Sa mesure boit et taille dans la césure royale, ne se limite pas à des jeux de mots, à des hasards et proximités sonores académiques. Du cœur au chœur, Péter Nádas éprouve les lois des intervalles, sent que le possible et l'impossible cohabitent, proches, quelles que soient les œillères posées sur les yeux des humains et les mondes séparés où ils prospèrent à l'aise dans leurs infinis personnels respectifs. Je sais que je vais maintenant mourir. Ce qui ne me comble pas de joie, ni même de douleur. Ni d'aucun sentiment jusque-là connu. Mais je n'oublie pas pour autant. S'il faut en dire davantage, ajoutons surtout que l'humaine temporalité en vient à s'ouvrir, mais dans les deux sens à la fois, futur et passé.
Si la mort ne tient plus qu'à un fil, à une aorte, à une veine coronaire, quel passage par le cœur, il n'y en a qu'un, dissymétrie logée dans le corps aux prises avec toutes les symétries, répliques, préférer à tout autre ? L'anatomie, traité pratique de symétrie, de répétition par les organes, serait la voie la mieux adaptée à une logique de la séparation qui ne conçoit toute société humaine, le cœur, que sous la forme spécieuse de l'atomisation. La plongée vers le sommet, conquête des peintres abstraits, soit des dévers en haut du tableau peints à l'occasion par De Kooning en contre-plongées, surprend le moribond, C'était étrange, car mon angle de vision semblait un peu plus plongeant que ce que ma position couchée à même le grand damier du carrelage aurait dû permettre ... cette vision plus plongeante que la vision réelle correspondait au monde au-delà des concepts, réanimé in extremis.

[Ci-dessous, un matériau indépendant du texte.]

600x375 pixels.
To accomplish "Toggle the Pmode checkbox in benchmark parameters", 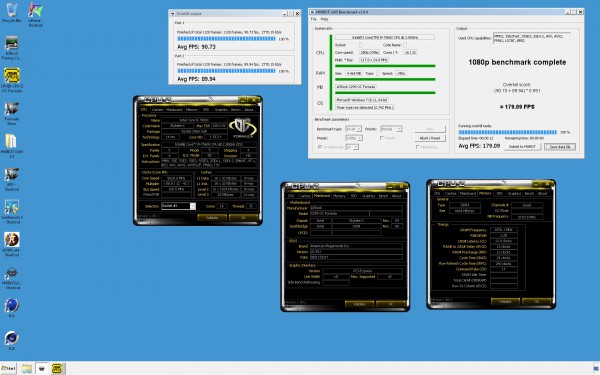I will point(382,138).
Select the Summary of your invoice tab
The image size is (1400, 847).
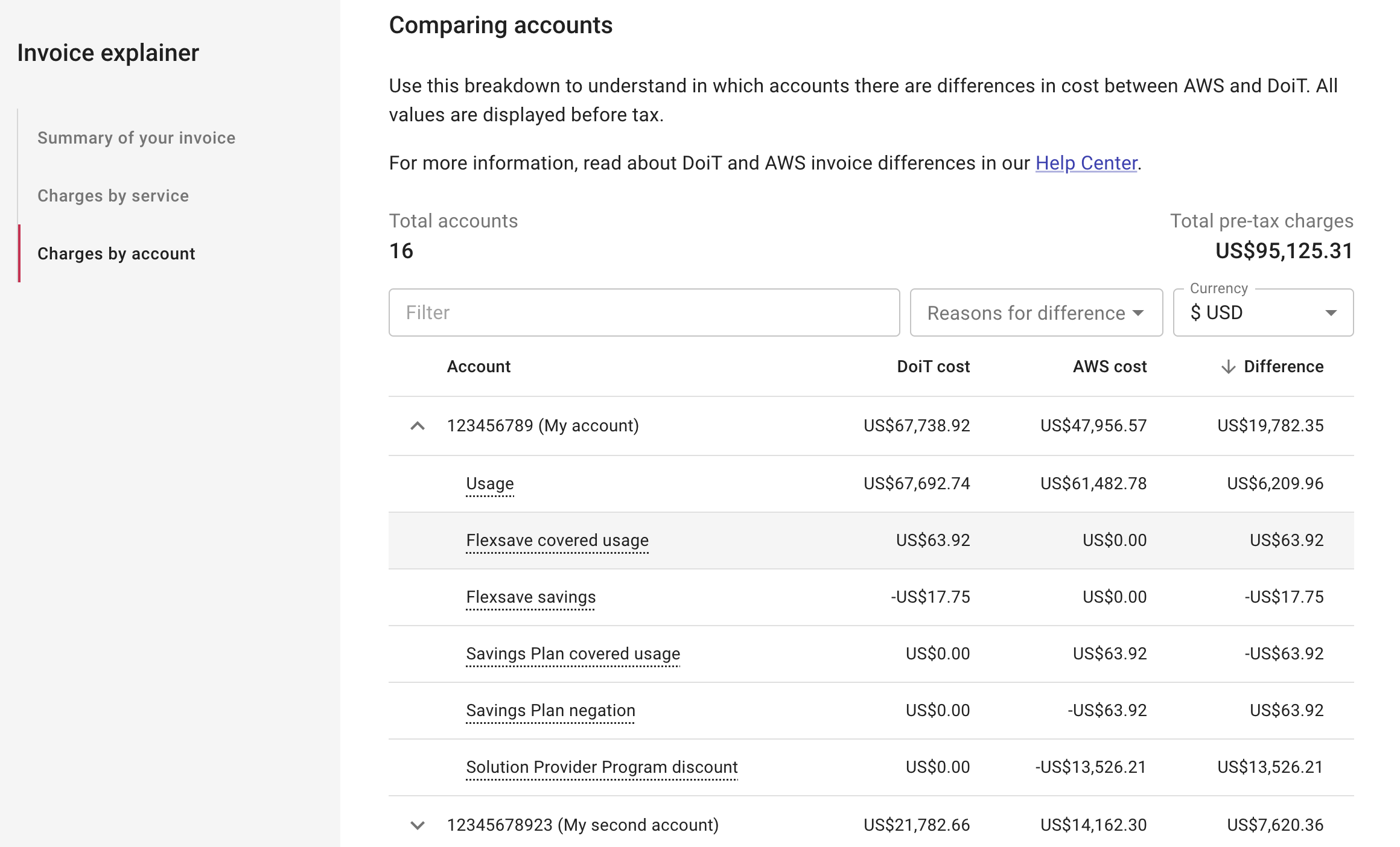coord(136,137)
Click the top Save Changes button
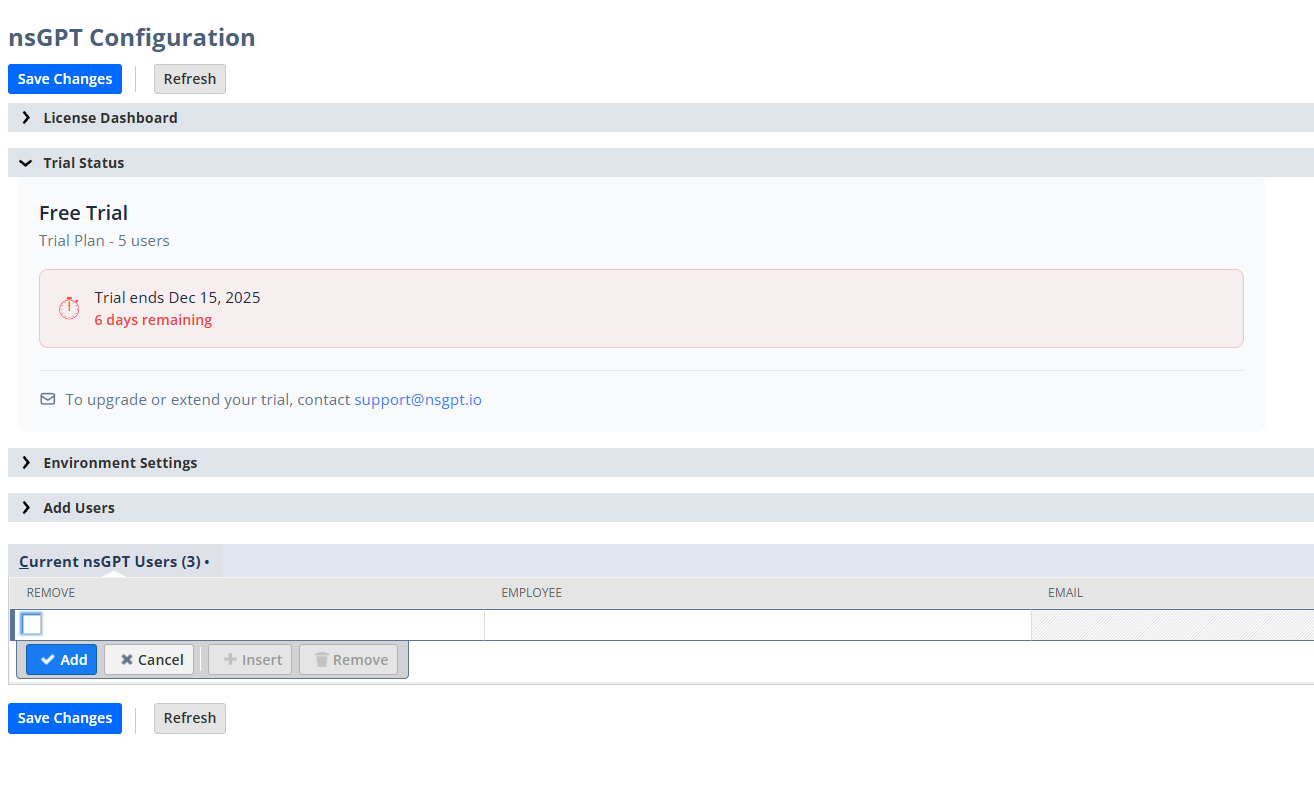The width and height of the screenshot is (1314, 797). point(65,79)
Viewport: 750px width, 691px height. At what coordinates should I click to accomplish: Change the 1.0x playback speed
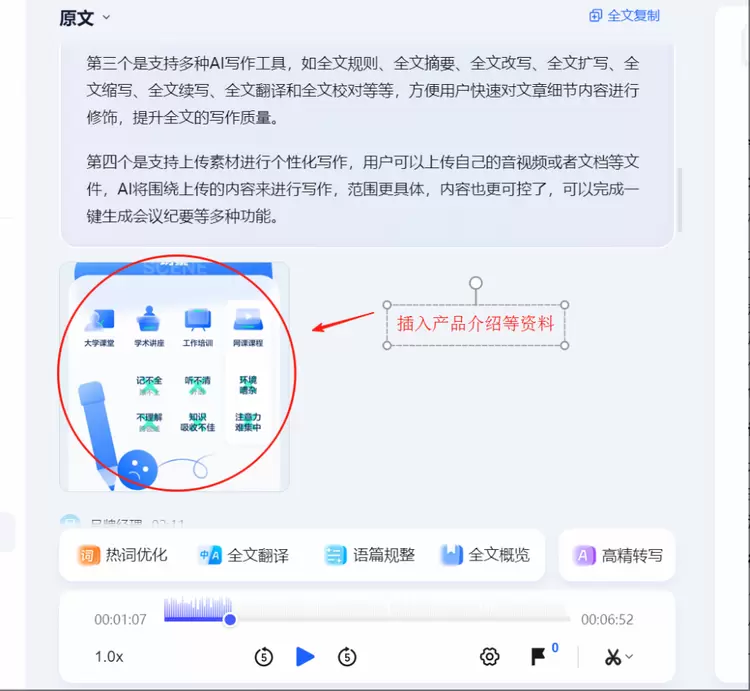pos(109,657)
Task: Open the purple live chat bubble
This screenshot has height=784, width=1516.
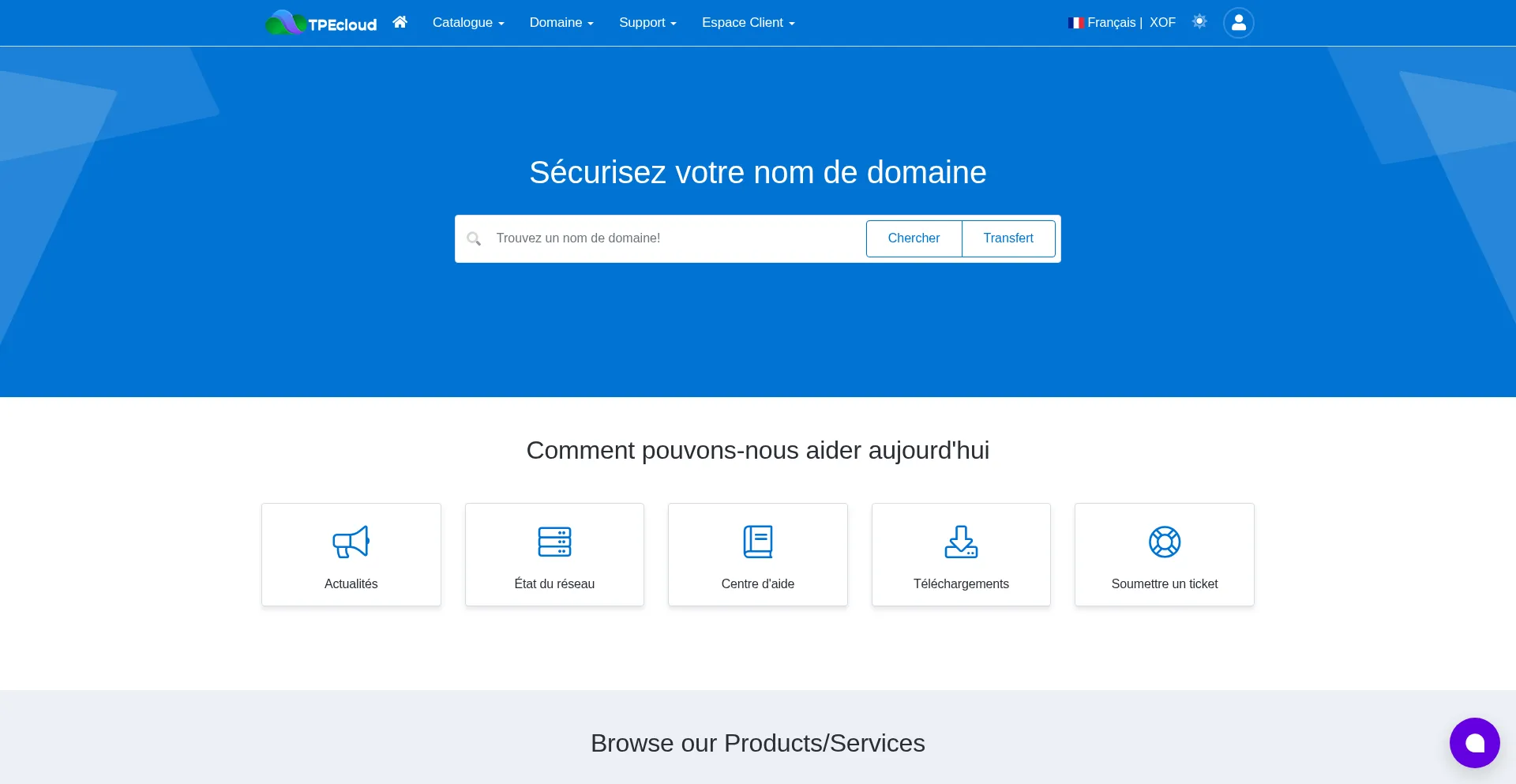Action: click(x=1474, y=743)
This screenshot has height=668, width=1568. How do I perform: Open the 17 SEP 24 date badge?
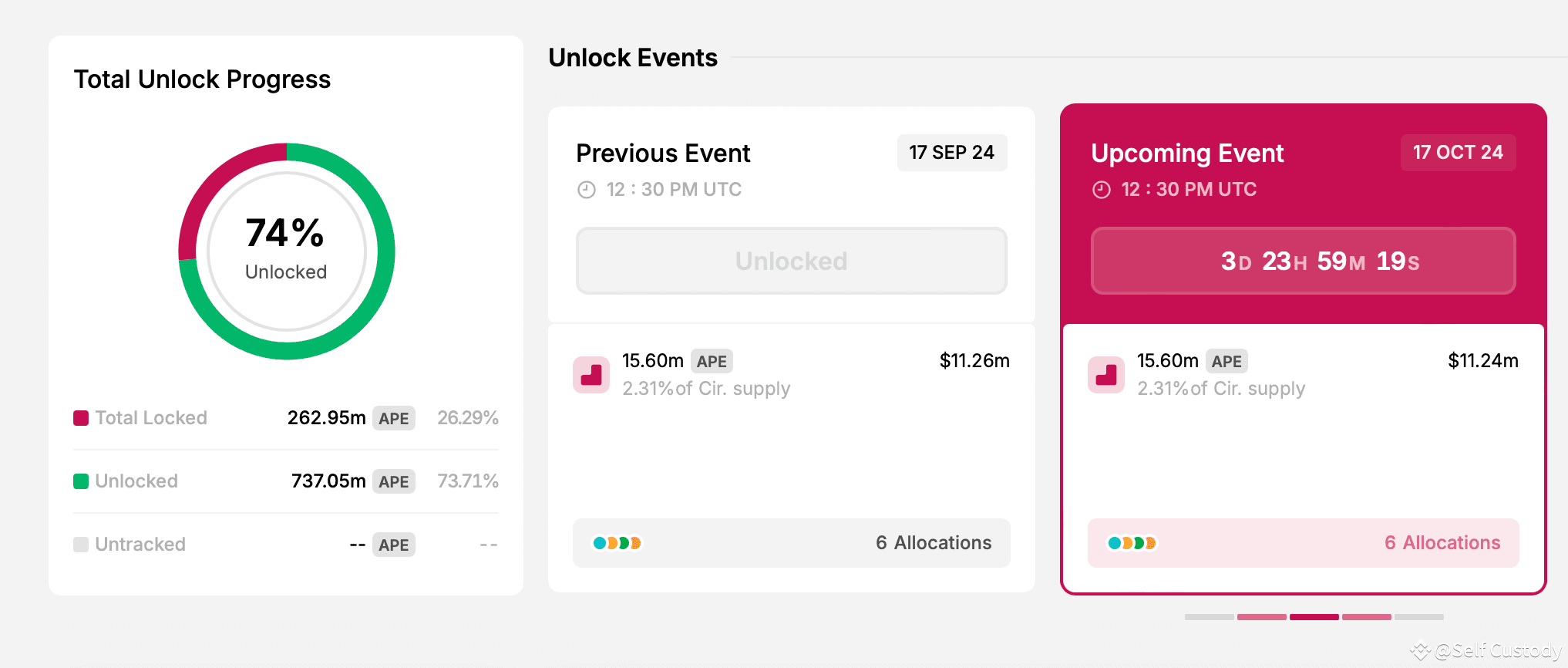coord(952,153)
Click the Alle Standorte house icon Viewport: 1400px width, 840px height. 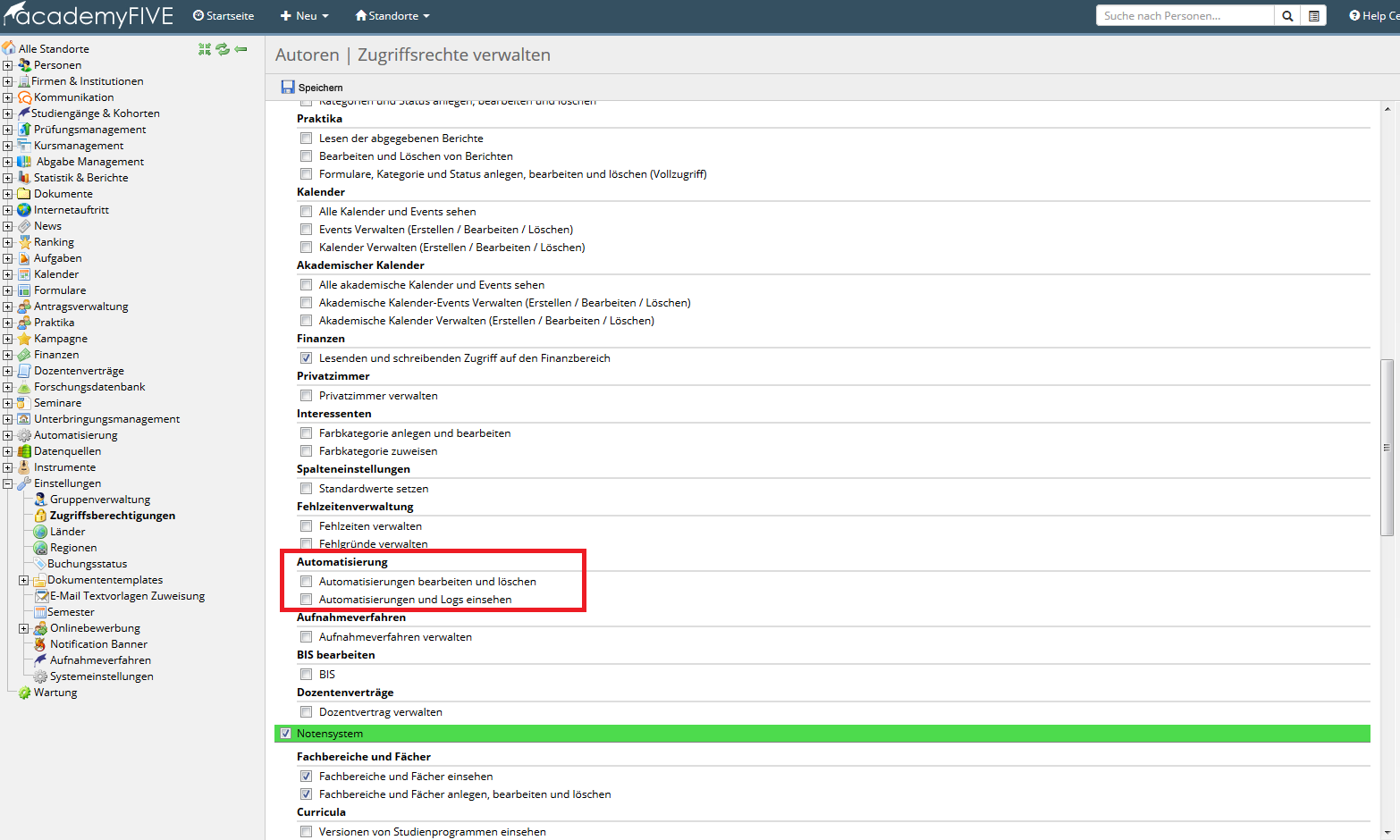[9, 48]
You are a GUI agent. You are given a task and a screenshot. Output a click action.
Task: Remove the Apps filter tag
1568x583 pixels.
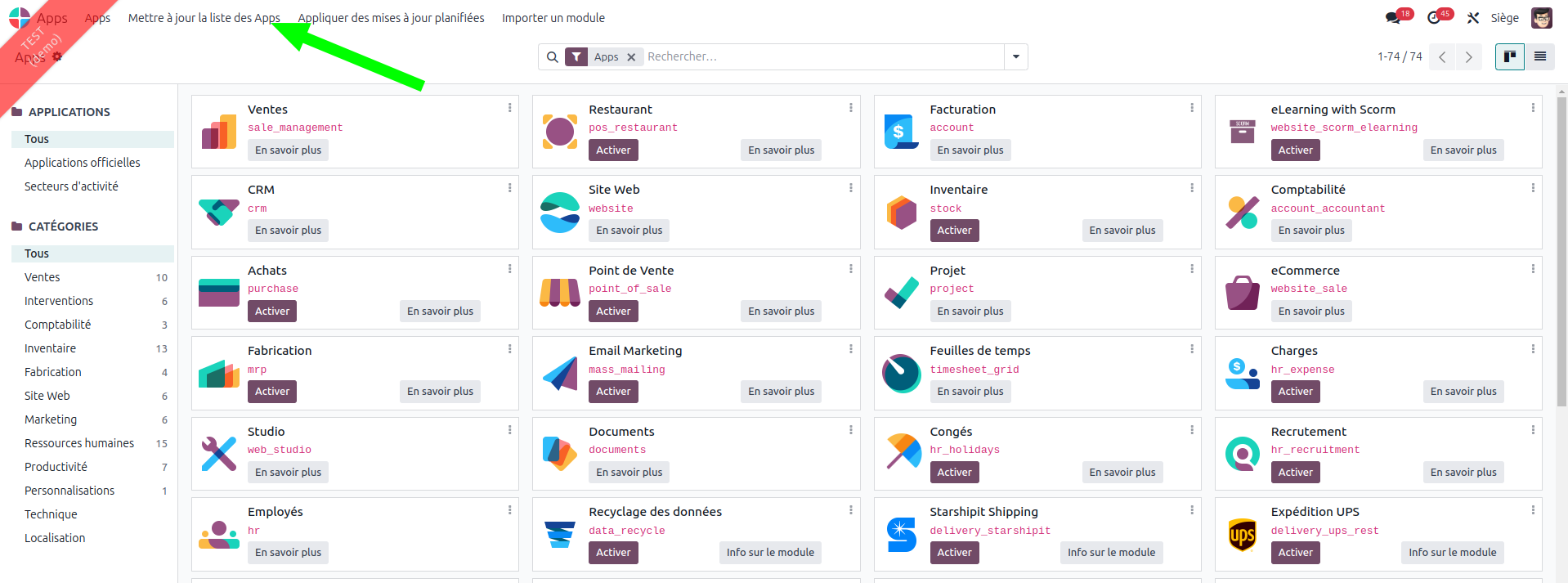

Le corps de la mère accouchant s'observe du dedans, Sorti de l'utérus de ma mère, je basculai dans le canal de ma naissance. L'air manquait d'air, est le versant d'un volcan, soit la lente séparation du sujet et de la physique faite de doubles, proche des expériences décrites et dessinées par Franz Kafka et Bruno Schulz, dans l'état juste avant la mort, la mesure conventionnelle du temps s'abolit ou presque. Un connecteur central saute soudain, le disjoncteur lui-même., et l'autre versant, Au seuil de la mort, l'existence physique m'apparaît dans la structure même de ses tenants et aboutissants, me dis-je, car la perception a franchi les limites temporelles et nulle spatialité ne l'enchaîne plus. ... je revenais au cœur de la perception pure et simple, neutre en son regard, état qui débouche sur des sources négligées des liens des hommes et de la matière cosmique. Rêve libéré de l'ennui et de la routine, la base séminale, particules des organes, innerve plus qu'elle ne l'ordonne l'esprit qui ne se limite plus à ses imitations, mais agit en stratège et en créateur.